(Saved entries)
· · ·

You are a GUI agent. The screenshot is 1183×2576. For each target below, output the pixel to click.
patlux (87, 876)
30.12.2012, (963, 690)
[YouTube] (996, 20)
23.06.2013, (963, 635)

· · ·

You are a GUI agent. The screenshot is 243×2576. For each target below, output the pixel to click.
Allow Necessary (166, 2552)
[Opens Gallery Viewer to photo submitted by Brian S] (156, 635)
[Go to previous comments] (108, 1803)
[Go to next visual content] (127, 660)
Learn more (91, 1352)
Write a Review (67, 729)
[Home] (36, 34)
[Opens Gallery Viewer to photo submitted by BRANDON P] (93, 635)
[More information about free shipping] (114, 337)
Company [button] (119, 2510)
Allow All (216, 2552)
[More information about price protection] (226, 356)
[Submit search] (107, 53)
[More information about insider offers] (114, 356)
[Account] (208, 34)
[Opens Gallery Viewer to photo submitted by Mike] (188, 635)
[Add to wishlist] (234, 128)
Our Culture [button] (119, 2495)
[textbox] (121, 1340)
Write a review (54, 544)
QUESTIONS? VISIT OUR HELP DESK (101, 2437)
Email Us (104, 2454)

· · ·

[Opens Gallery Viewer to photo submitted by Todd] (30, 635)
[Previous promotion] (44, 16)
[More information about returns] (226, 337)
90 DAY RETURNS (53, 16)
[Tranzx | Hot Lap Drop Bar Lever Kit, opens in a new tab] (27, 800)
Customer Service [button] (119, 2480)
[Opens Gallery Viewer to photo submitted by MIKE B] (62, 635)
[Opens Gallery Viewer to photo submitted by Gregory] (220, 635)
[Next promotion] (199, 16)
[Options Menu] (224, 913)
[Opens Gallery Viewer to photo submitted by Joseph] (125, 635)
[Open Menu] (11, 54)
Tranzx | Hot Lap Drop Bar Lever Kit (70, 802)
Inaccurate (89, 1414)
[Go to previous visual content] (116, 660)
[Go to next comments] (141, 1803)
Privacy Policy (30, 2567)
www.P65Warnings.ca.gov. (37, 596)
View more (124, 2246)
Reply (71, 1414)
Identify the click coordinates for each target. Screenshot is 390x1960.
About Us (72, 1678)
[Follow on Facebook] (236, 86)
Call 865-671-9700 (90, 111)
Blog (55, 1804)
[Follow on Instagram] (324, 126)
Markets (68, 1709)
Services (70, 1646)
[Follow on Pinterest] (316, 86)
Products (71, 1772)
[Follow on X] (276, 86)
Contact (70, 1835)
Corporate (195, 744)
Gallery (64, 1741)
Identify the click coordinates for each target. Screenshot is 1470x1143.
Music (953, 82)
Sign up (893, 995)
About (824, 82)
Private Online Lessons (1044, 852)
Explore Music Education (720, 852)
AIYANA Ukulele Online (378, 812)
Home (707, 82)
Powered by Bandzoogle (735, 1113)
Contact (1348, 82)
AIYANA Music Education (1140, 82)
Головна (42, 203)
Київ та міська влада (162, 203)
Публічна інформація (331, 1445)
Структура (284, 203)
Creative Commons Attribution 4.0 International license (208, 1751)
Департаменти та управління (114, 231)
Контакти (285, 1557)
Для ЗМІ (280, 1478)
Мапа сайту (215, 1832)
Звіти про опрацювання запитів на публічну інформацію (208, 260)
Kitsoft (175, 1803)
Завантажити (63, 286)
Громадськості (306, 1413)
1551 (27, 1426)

· · ·

### What you will do
From the entries above, give again exactly the lines running from the line with "[Follow on X] (276, 86)" to the line with "1551 (27, 1426)"; include both of those lines.

### Answer to this exercise
[Follow on X] (276, 86)
Contact (70, 1835)
Corporate (195, 744)
Gallery (64, 1741)
Identify the click coordinates for each target. Screenshot is 1470x1143.
Music (953, 82)
Sign up (893, 995)
About (824, 82)
Private Online Lessons (1044, 852)
Explore Music Education (720, 852)
AIYANA Ukulele Online (378, 812)
Home (707, 82)
Powered by Bandzoogle (735, 1113)
Contact (1348, 82)
AIYANA Music Education (1140, 82)
Головна (42, 203)
Київ та міська влада (162, 203)
Публічна інформація (331, 1445)
Структура (284, 203)
Creative Commons Attribution 4.0 International license (208, 1751)
Департаменти та управління (114, 231)
Контакти (285, 1557)
Для ЗМІ (280, 1478)
Мапа сайту (215, 1832)
Звіти про опрацювання запитів на публічну інформацію (208, 260)
Kitsoft (175, 1803)
Завантажити (63, 286)
Громадськості (306, 1413)
1551 (27, 1426)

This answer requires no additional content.